The impending removal of Sugar Pine Walk in Bago State Forest, at the foothills of the Snowy Mountains, has not only rattled scores of photos out of archives, but generated interest from scores of people hoping to get one last peek at the iconic woodland walk.
Their actions have prompted the Forestry Corporation of NSW to issue a warning reminding forest visitors to avoid the tourist attraction for their own safety following extensive damage to it during the past summer’s bushfires.
The popular site near Laurel Hill, between Tumut and Tumbarumba, was heavily burnt and is now closed to the public due to the risk of falling trees.
Forestry Corporation silvicultural manager, Snowy Region, Roger Davies said the Sugar Pine Walk could not be saved.
“Pine trees are particularly susceptible to fire and the intensity of the bushfires has destroyed this iconic walk,” he said. “The site is incredibly dangerous due to the burnt standing timber. We have no option but to remove the trees.”

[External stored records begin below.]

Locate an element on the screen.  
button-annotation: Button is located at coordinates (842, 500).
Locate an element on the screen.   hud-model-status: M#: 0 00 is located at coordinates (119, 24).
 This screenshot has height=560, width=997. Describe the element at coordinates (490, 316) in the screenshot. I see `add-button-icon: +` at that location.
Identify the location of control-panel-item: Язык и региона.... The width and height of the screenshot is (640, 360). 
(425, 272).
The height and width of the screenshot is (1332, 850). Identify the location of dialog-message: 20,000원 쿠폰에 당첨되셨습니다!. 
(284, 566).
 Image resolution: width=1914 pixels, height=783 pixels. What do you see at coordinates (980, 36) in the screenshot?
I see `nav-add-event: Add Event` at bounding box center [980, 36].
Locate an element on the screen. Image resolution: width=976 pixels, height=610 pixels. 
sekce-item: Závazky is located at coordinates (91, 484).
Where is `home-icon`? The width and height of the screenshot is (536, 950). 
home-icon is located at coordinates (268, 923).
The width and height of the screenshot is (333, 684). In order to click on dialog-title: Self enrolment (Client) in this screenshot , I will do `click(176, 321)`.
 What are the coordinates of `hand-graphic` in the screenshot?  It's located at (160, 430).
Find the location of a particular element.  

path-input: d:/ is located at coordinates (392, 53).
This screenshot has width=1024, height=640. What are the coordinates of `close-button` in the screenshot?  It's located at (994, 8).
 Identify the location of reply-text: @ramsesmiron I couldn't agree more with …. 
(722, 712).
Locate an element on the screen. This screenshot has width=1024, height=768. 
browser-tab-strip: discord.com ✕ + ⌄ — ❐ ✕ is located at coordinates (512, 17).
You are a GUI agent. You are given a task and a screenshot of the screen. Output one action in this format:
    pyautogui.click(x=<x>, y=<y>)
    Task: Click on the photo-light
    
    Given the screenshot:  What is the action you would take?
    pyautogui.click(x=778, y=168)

Forestry Corporation will be working with mills and local contractors to salvage bushfire-affected wood, with work starting this month.
Sugar pine (Pinus lambertiana) is native to the US west coast and is the largest and tallest of all pine species.
The trees were planted on the site in 1928 as a range of different exotic species were being trialled by the forestry industry.
The site is sentimental to both Forestry Corporation staff and the wider community due to its history and the pine trees’ size and stature.
The close planting and the way the trees have grown over time created a unique cathedral-like experience for visitors walking under the canopy.
Forestry Corporation staff are exploring how to mark the passing of the forest and commemorate the loss.
A photographer has been commissioned to capture Sugar Pine Walk as it stands and will share these images with the community.
“We are looking at other ways we can preserve the memory of Sugar Pine Walk and share with the community to celebrate 100 years of plantation forestry in the local region,” said Mr Davies.
“Planning is underway for a replacement Sugar Pine Walk, with seed and seedlings in the current site being collected for propagation and replanting for future generations.”
Ironically, Forestry Corporation of NSW had begun preparations for another Sugar Pine Walk nearby, in September 2019, with a five-hectare replacement site selected, cleared and ready to establish a new stand of trees as the existing forest aged.
That site was also destroyed in the recent bushfires.